O guitarrista AP (pseudónimo artístico de António Pedro Neves) é a prova do bom trabalho que as escolas de jazz têm contribuído nos últimos anos, apresentando uma guitarra de som elegante, refinado. Controladíssimo em cada nota, cada acorde. Menos memoráveis são as composições, de tonalidades acinzentadas, mas geralmente eficazes e fortemente orientadas para o trabalho de grupo, fomentando a participação do quinteto numa toada colectiva: uníssonos fortes, diálogos instrumentais, jogos harmónicos. O guitarrista tem a companhia de João Pedro Brandão (saxofone alto), Alexandre Dahmen (piano), José Carlos Barbosa (contrabaixo) e José Marrucho (bateria) - colectivo sólido, sem destaques individuais de nota. O problema deste disco acaba por residir no seu excesso de precisão e limpidez, na ausência de surpresa.
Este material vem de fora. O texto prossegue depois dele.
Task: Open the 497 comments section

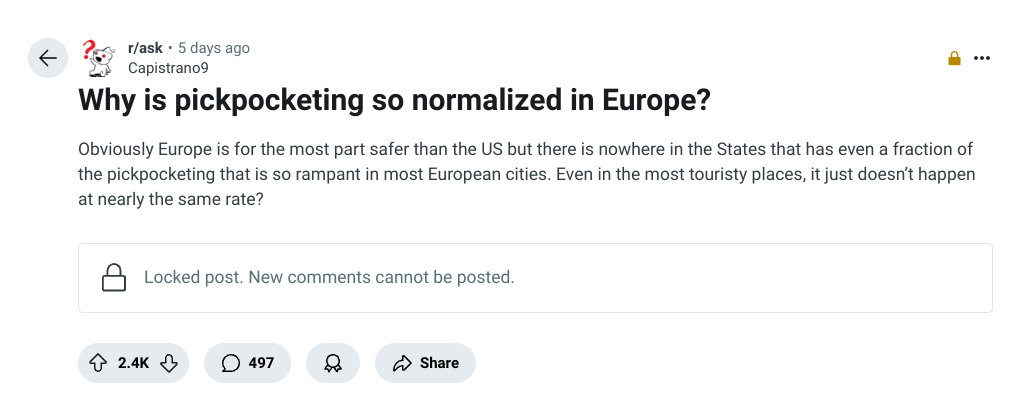Action: click(247, 363)

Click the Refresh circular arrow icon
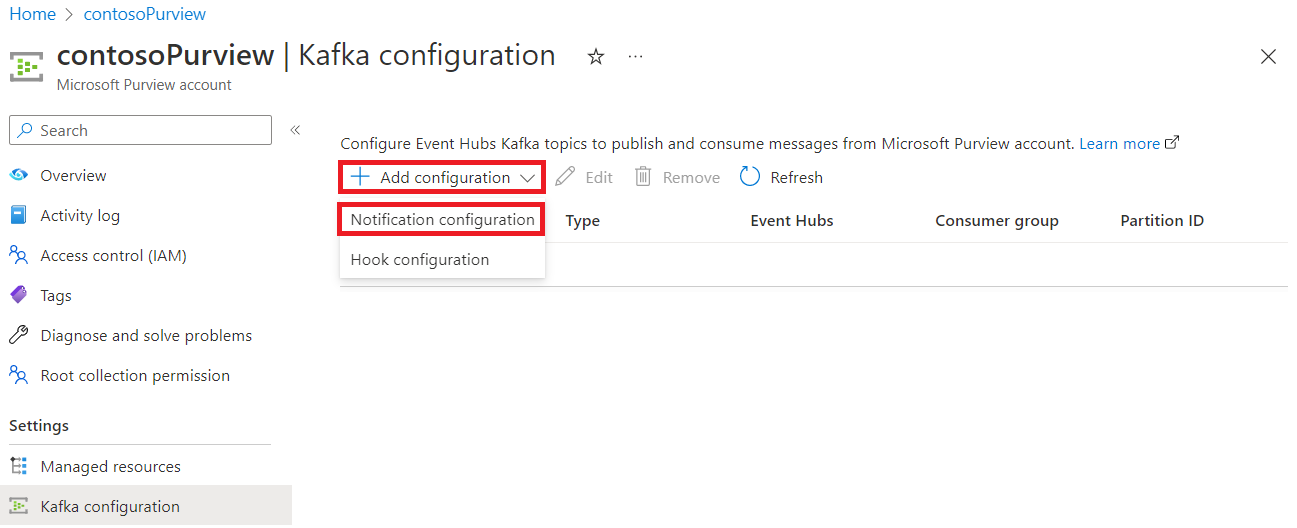750,177
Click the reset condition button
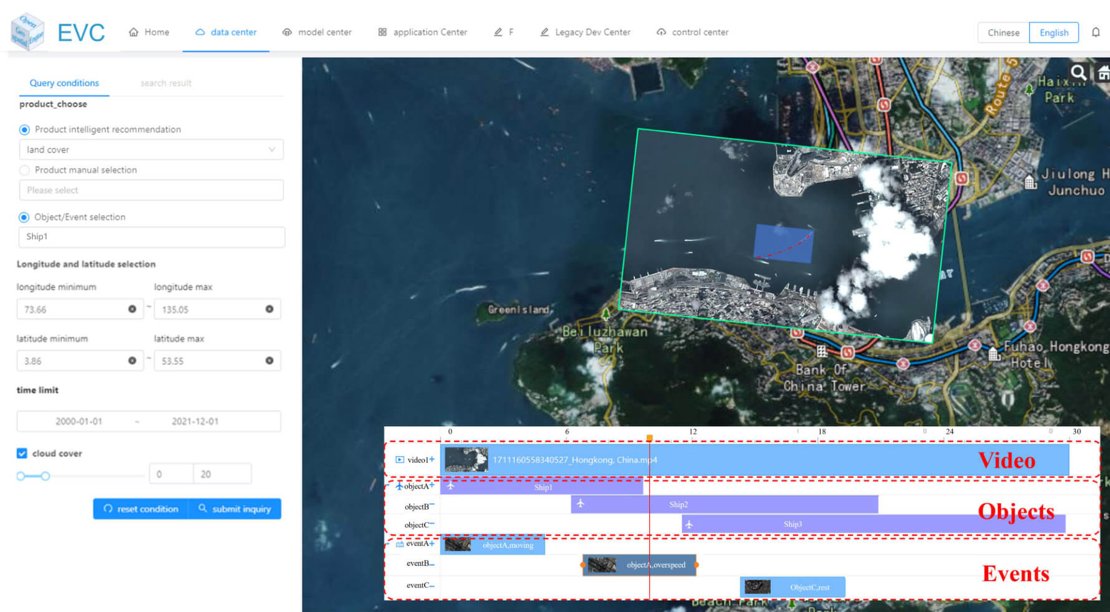 [x=140, y=509]
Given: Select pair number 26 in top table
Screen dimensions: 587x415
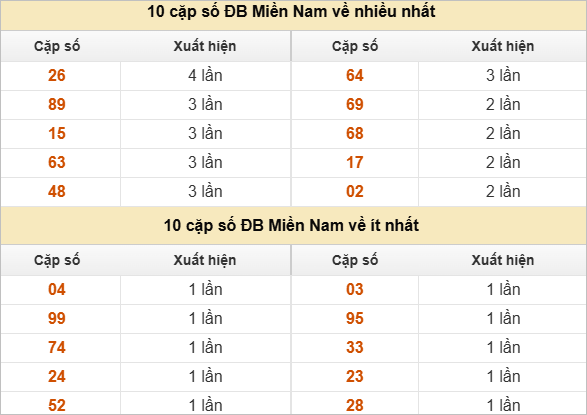Looking at the screenshot, I should (x=57, y=76).
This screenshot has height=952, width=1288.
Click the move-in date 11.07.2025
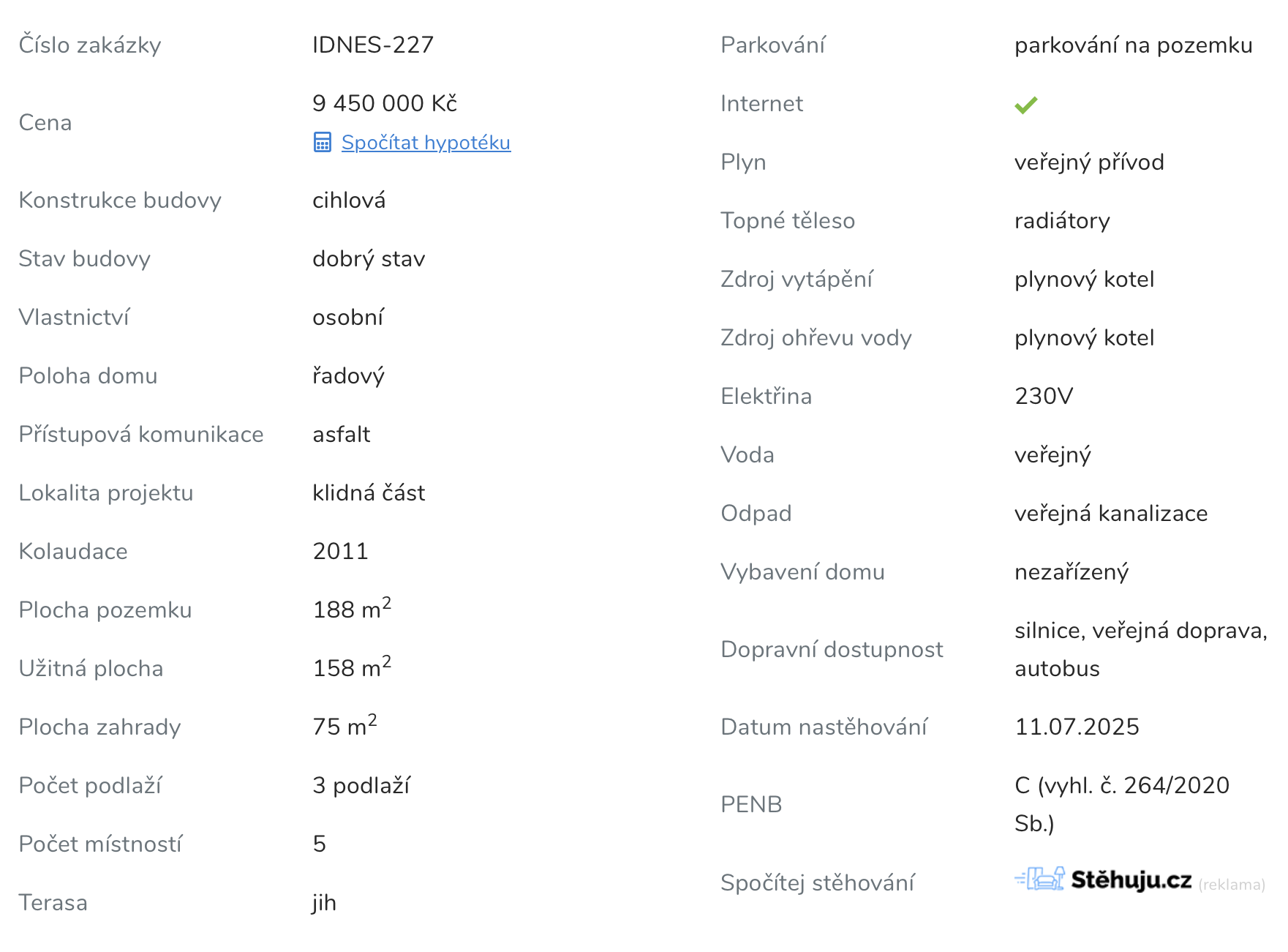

No caso de Nuno Costa, que apresenta o disco All Must Go, estamos num patamar diferente. Este é já o segundo disco do guitarrista, que se faz acompanhar por um conjunto de colaboradores do topo da cena nacional. Esta música é mais contrastante, fruto das composições - mais coloridas, mais ricas - mas também pela interpretação generosamente mais aberta. Ao lado de Costa estão músicos que já o acompanham desde o primeiro disco (João Guimarães no saxofone, Óscar Graça no piano, Bernardo Moreira no contrabaixo e Marcos Cavaleiro na bateria), juntando-se a estes ainda ainda Demian Cabaud no contrabaixo e André Sousa Machado na bateria (alternadamente). Contudo, o grande trunfo do grupo acaba por ser o joker João Moreira, no trompete, que acrescenta uma outra dimensão à música do grupo, expandindo-a com enorme fluidez. O álbum conta ainda com a participação da cantora Rita Maria num tema (e apresentando a sua óptima voz), diversificando ainda mais a amplitude desta música.